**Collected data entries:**
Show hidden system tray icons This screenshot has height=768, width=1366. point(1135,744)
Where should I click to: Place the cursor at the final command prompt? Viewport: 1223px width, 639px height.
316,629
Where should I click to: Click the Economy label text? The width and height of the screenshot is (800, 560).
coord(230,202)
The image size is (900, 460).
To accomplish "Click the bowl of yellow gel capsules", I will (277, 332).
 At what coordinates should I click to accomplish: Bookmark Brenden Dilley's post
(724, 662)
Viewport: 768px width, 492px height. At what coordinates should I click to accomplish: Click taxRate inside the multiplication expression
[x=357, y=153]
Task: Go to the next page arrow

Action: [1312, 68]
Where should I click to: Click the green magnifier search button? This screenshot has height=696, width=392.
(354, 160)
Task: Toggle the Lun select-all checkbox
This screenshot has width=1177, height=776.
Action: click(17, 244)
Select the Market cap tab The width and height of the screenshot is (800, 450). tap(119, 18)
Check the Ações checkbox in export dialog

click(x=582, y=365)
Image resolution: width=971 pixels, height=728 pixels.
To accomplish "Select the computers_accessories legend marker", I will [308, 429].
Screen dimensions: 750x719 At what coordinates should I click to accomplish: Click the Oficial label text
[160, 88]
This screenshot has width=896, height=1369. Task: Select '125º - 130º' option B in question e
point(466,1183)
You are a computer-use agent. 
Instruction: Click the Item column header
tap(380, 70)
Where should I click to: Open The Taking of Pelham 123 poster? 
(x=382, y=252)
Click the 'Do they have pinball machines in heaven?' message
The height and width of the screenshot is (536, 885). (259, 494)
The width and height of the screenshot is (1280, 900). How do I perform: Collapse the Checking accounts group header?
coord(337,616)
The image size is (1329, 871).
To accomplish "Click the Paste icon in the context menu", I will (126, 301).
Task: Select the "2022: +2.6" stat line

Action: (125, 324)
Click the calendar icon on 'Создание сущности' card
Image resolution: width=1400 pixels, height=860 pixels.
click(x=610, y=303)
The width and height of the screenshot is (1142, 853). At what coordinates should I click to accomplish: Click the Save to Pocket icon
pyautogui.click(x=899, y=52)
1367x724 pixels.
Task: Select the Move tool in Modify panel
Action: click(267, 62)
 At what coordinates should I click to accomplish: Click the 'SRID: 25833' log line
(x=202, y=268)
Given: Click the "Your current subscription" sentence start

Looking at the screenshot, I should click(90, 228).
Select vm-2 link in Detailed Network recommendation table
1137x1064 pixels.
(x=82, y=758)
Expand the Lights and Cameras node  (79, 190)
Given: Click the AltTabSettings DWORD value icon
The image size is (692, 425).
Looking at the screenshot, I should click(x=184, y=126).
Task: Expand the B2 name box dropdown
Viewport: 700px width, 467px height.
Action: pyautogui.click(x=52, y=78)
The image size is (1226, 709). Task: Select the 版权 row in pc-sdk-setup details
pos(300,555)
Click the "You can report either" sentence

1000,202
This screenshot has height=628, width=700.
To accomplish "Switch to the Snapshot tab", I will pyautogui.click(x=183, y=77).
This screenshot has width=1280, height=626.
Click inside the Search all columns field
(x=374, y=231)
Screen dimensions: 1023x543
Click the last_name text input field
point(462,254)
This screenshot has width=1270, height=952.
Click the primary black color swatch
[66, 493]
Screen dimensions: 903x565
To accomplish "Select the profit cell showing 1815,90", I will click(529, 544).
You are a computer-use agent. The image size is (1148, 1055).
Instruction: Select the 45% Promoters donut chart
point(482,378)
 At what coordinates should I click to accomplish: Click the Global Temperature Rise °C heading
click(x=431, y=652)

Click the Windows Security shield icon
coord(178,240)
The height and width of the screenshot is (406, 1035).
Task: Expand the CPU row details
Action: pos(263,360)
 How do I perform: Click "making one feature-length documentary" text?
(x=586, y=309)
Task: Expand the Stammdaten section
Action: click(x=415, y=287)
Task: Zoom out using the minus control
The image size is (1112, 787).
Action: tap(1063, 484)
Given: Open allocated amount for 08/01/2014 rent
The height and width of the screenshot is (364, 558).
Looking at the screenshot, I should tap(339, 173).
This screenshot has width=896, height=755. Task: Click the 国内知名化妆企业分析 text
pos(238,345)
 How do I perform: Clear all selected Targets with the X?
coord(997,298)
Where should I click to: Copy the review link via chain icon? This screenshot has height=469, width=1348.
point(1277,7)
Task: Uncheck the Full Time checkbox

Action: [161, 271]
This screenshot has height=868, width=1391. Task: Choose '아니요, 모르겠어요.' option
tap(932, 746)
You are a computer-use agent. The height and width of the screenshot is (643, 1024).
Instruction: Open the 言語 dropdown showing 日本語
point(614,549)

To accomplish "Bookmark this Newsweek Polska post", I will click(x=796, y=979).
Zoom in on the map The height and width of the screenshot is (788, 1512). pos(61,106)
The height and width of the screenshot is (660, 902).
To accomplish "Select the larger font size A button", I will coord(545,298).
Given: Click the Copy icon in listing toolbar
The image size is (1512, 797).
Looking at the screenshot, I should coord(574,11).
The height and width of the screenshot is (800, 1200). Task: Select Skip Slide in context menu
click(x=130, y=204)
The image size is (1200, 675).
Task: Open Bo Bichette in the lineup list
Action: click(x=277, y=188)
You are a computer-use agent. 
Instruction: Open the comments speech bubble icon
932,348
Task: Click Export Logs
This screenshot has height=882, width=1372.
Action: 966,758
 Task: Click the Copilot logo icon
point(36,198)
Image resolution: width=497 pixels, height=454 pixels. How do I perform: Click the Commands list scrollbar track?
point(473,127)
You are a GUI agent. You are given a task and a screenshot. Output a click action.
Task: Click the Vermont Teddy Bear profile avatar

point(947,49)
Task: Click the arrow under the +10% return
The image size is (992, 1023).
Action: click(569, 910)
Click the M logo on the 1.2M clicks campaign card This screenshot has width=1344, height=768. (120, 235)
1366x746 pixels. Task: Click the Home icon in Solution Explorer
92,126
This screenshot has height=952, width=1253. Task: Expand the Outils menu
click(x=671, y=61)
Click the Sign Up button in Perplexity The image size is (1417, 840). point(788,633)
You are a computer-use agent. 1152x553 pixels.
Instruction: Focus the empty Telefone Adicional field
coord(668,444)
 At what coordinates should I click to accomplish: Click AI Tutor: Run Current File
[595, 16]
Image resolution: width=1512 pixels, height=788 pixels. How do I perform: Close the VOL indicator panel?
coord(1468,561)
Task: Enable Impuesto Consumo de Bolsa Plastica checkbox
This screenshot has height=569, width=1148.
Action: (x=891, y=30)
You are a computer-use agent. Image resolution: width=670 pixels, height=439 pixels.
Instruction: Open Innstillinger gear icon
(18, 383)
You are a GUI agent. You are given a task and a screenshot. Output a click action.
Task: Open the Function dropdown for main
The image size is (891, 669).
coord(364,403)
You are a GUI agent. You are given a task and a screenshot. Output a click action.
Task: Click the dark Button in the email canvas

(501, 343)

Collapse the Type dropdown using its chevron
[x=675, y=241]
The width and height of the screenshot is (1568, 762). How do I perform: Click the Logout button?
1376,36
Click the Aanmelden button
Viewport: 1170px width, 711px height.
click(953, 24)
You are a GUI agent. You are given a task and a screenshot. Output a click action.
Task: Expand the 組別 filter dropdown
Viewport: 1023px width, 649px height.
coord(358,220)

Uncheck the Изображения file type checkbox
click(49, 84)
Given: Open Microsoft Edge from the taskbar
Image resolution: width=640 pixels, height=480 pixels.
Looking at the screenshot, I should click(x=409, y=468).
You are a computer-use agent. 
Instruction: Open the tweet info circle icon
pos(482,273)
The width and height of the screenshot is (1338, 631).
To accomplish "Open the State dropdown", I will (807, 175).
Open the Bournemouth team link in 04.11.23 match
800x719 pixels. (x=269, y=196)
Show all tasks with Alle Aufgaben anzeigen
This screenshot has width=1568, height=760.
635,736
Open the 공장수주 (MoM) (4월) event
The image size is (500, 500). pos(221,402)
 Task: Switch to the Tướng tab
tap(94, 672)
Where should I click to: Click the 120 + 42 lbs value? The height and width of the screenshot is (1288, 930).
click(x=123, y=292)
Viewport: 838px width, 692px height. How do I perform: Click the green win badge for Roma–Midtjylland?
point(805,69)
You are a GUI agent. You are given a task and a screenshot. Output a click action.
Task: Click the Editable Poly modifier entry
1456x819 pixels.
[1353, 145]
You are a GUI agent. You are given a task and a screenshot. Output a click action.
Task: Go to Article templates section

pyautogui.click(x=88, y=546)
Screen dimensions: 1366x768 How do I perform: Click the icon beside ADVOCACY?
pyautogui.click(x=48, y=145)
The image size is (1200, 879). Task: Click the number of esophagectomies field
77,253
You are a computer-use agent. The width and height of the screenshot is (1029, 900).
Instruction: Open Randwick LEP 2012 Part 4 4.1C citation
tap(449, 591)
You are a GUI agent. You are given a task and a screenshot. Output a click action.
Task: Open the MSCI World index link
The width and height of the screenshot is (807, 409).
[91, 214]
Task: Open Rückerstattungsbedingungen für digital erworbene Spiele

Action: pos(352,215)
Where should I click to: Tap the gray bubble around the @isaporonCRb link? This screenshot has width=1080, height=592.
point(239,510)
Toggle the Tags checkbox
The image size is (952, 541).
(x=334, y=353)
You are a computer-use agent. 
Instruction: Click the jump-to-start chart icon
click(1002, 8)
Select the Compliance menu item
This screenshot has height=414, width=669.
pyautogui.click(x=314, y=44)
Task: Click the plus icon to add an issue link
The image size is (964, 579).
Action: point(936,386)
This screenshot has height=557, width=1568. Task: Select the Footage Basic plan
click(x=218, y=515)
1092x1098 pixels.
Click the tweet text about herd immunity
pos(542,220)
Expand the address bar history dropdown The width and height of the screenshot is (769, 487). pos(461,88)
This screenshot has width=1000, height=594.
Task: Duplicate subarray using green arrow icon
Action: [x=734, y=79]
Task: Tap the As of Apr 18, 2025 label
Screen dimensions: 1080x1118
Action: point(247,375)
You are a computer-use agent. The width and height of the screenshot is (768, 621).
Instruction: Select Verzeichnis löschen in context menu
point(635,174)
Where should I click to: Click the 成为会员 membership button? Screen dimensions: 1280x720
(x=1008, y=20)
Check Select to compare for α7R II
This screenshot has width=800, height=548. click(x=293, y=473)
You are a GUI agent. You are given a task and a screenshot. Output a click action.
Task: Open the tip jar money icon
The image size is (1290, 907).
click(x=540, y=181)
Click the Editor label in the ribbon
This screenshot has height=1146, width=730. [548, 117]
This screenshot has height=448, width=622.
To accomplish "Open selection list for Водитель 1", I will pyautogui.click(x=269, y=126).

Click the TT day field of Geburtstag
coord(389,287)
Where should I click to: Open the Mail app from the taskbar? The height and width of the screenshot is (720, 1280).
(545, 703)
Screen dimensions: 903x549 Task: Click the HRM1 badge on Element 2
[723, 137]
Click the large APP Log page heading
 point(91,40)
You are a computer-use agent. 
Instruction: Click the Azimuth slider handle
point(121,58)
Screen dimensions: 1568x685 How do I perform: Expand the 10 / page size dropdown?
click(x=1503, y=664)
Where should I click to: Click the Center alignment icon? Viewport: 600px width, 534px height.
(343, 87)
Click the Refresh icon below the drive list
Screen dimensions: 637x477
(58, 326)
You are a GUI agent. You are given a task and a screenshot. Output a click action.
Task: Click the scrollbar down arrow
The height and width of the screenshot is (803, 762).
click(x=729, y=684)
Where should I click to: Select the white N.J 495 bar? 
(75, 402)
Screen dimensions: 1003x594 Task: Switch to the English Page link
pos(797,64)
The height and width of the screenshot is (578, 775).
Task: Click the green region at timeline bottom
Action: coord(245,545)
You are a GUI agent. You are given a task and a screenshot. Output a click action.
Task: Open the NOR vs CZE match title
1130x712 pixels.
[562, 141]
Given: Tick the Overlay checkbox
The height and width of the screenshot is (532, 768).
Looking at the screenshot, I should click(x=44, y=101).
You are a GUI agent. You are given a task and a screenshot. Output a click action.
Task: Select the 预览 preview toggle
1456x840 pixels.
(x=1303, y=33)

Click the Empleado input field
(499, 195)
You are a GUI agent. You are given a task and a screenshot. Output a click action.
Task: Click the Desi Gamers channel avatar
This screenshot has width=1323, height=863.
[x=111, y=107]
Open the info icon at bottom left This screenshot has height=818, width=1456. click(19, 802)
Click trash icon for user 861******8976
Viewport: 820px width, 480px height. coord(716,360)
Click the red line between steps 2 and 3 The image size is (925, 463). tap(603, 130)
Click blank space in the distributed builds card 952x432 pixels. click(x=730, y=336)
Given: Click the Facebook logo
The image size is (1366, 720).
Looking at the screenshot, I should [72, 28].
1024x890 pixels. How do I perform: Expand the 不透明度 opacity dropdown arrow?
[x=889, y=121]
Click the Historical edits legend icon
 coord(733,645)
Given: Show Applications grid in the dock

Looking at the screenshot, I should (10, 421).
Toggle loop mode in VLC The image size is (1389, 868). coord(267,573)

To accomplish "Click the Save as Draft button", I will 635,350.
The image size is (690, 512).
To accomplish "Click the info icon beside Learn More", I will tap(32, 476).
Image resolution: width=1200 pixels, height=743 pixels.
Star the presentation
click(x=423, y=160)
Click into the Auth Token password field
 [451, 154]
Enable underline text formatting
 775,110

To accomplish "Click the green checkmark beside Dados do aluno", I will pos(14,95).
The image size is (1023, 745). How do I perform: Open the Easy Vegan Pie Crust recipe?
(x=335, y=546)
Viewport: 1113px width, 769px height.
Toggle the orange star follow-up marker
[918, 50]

**YOUR GOAL:**
Filter the records for lines holding the string "card". Copy each one.

**RESPONSE BELOW:**
Click the calendar icon on 'Создание сущности' card
Click the M logo on the 1.2M clicks campaign card This screenshot has width=1344, height=768. (120, 235)
Click blank space in the distributed builds card 952x432 pixels. click(x=730, y=336)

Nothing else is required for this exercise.